After a lawyer is officially hired, the lawyer will usually contact the opposing counsel or self-represented party to give them a heads-up that they’ve been retained for whatever purpose. Sometimes, a lawyer will come in like a wrecking ball and start throwing out accusations, demands and threats of a court application. First impressions count and this approach does not create a great first impression at all.

Lawyers that shoot first and ask questions later or initiate contact by playing the blame game are not making a very good first impression. Lawyers with better communication skills and effective problem-solving abilities tend to save their badass legal representation for the courtroom. Most importantly, they save the blame game for when they have the full story. 

The damage caused by a poor first impression and an overly aggressive lawyer can take years to repair. An overly aggressive lawyer can single handily kill any last chance that the parties could have settled things outside of court. People lose their willingness to communicate, negotiate and settle when they feel attacked on a personal level. The person who was insulted usually becomes angry, defensive and on guard for criticism. In these types of situations, the aggressive lawyer literally intensifies the conflict that they were probably hired to resolve. The bulldog tactic is not very productive at all.

Lawyers aren’t Private Investigators.

Lawyers are advocates and professional storytellers. The narrative that the lawyer tells and the facts that a lawyer use are from the client or from another source that was approved by the client.  Lawyers generally accept the information that is given to them as true or accurate without an investigation into the credibility of their client. The role of the lawyer is to advocate (not undermine). 

It can be very triggering for an outside party to hear a lawyer mindlessly repeating information without taking any steps to verify it. It can even seem pretty obvious that the “facts” that are wrong and the lawyer is an idiot for repeating such nonsense. However, the “facts” that are parroted by an idiot lawyer are from their idiot client. Lawyers can only work with what they are given and sometimes, they are given information and instructions that are crap. 

Lawyers act on instructions.

Lawyers can refuse to accept crap instructions and can refuse to work with flimsy evidence, but the client-solicitor relationship will breakdown. A lawyer can fire their client and a client can fire their lawyer. However, that is bad for business. Most of the time, a lawyer will instead give their client a fair warning about the potential consequences of their crap instructions. After that, the lawyer will give it a shot if that’s what the client wants. Of course, the other side probably doesn’t realize that and instead starts to develop negative feelings towards the lawyer for acting on such unreasonable instructions.

It’s the lawyers job and responsibility to advocate for what is best for their client, tell their client’s side of the story and represent their client to the best of their abilities. The lawyer does not get to decide if their client, as a person, is worth competent legal representation. Lawyers are held to an extremely high standard when it comes to how they are expected to do their job. Those requirements are professional in nature. Lawyers aren’t required to like their client or think that their client is a good person. Lawyers just do their job telling one side of the story and they leave it to the Honourable Court to make all of the big final decisions.

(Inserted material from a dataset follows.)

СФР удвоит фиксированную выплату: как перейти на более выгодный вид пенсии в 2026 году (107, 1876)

What if the lawyer really is a bully? 

Sometimes a lawyer is viewed as awful for having awful instructions from their awful client. Lawyers are allowed to follow crap instructions, but they are not allowed to treat others like crap in the process. Lawyers are not allowed to be rude or unprofessional to another legal professional or an opposing party. Lawyers that throw insults and act poorly are breaking the rules. Some lawyers have been doing it for so long that are disturbingly comfortable with being awful to others. Just like a schoolyard bully, a rogue lawyer will probably continue to act that way until someone tells on them and they get in trouble for it from the Law Society of Alberta.

Lawyers can be punished by the Law Society of Alberta for improper conduct like being rude and making threats. Anyone that wants to hold a lawyer accountable for their actions must be able to prove it with solid evidence. The complaint must make it abundantly clear that the lawyer acted improperly beyond receiving crap instructions from their client. Anyone that is unsure if they have enough evidence might benefit from speaking with a lawyer for a second opinion before submitting a complaint to the Law Society of Alberta online.